Sindicatos recusam horas extra pagas em descanso

Protesto convocado pela Frente Comum
Protesto convocado pela Frente Comum

O pagamento das horas extraordinárias em tempo de descanso em vez de
dinheiro pelos organismos públicos, proposto pelo PSD e CDS-PP, “é um
ato leviano da parte dos deputados”, defendeu em declarações ao Dinheiro
Vivo o coordenador da Federação dos Sindicatos da Administração Pública
(FESAP), Nobre dos Santos. Já o PS admite apoiar a medida, caso esta
seja remetida para a contratação coletiva.
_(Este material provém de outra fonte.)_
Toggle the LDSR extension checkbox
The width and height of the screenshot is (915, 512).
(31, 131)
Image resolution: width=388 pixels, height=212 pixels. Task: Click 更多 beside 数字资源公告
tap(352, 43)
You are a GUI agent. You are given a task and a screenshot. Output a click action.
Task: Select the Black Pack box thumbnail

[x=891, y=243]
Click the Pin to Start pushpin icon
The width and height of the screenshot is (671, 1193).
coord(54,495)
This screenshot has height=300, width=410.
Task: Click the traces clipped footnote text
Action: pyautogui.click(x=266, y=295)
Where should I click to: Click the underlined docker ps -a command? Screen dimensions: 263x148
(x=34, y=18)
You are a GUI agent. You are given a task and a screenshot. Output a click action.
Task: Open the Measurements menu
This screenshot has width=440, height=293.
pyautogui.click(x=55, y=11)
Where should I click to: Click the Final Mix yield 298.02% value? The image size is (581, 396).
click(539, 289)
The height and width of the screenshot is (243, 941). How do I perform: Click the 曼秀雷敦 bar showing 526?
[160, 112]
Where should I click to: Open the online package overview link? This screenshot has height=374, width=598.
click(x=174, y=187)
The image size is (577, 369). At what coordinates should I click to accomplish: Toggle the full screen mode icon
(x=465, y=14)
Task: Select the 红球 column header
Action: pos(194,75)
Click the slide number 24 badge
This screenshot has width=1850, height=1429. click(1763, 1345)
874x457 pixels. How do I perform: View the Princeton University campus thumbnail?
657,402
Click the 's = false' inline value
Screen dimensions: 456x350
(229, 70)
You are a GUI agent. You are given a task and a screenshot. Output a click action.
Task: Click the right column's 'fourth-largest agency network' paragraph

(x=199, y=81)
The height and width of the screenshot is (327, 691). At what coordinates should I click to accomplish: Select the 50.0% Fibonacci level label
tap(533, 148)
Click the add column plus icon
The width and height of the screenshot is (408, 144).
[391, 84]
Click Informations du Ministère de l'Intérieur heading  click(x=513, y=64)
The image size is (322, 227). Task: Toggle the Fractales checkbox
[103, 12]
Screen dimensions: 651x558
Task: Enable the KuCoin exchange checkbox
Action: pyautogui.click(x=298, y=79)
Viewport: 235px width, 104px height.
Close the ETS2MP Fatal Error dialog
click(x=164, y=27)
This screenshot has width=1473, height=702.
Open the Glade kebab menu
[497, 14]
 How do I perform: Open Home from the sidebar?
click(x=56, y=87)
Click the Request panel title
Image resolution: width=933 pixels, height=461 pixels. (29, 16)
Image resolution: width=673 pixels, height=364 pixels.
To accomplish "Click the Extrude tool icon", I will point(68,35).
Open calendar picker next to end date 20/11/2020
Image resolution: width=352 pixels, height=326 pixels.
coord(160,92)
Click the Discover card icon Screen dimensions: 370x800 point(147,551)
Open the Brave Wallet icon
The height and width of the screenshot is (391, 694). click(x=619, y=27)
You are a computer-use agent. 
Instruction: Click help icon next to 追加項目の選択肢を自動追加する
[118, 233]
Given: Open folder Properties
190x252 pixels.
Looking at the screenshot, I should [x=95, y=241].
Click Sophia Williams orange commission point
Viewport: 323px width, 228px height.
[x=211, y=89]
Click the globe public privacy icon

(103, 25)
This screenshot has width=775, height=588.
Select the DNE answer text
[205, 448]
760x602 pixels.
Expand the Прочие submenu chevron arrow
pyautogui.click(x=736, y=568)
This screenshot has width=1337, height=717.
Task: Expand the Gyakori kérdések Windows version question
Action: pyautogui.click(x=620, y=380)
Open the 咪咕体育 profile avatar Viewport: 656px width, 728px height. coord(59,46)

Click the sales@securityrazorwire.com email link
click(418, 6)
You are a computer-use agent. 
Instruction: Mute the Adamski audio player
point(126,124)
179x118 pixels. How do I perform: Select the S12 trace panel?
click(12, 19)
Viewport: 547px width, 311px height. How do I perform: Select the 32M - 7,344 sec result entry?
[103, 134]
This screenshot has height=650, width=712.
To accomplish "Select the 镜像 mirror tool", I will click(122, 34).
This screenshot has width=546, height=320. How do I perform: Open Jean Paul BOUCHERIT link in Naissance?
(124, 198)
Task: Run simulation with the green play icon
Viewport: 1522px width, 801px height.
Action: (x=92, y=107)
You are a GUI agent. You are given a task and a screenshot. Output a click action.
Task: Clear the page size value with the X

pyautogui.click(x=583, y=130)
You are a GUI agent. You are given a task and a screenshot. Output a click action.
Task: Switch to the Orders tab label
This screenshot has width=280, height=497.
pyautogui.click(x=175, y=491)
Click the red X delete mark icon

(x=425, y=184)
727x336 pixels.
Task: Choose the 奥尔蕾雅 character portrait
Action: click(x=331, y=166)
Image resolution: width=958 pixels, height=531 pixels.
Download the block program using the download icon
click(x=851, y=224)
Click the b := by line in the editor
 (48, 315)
“O primeiro empregador do País não se pode comportar como patrão de vão de escada, tem que ser exemplar e servir de farol aos outros empregadores”, afirmou o líder sindical, que classifica a proposta dos deputados da maioria de “chico-espertice, porque pretende obter trabalho à borla”. E garante que é “uma perda de tempo”, porque os trabalhadores “não vão aceitar a medida e vai haver revolta”.

A substituição da remuneração do trabalho suplementar por descanso compensatório, desde que haja acordo entre o empregador público e o trabalhador, foi avançada ontem pelo jornal Público e é uma das alterações do PSD e CDS-PP à Lei Geral do Trabalho em Funções Públicas apresentada na sexta-feira no Parlamento, onde também deram entrada mais de 200 propostas de alteração ao diploma do PS, PCP e Bloco de Esquerda.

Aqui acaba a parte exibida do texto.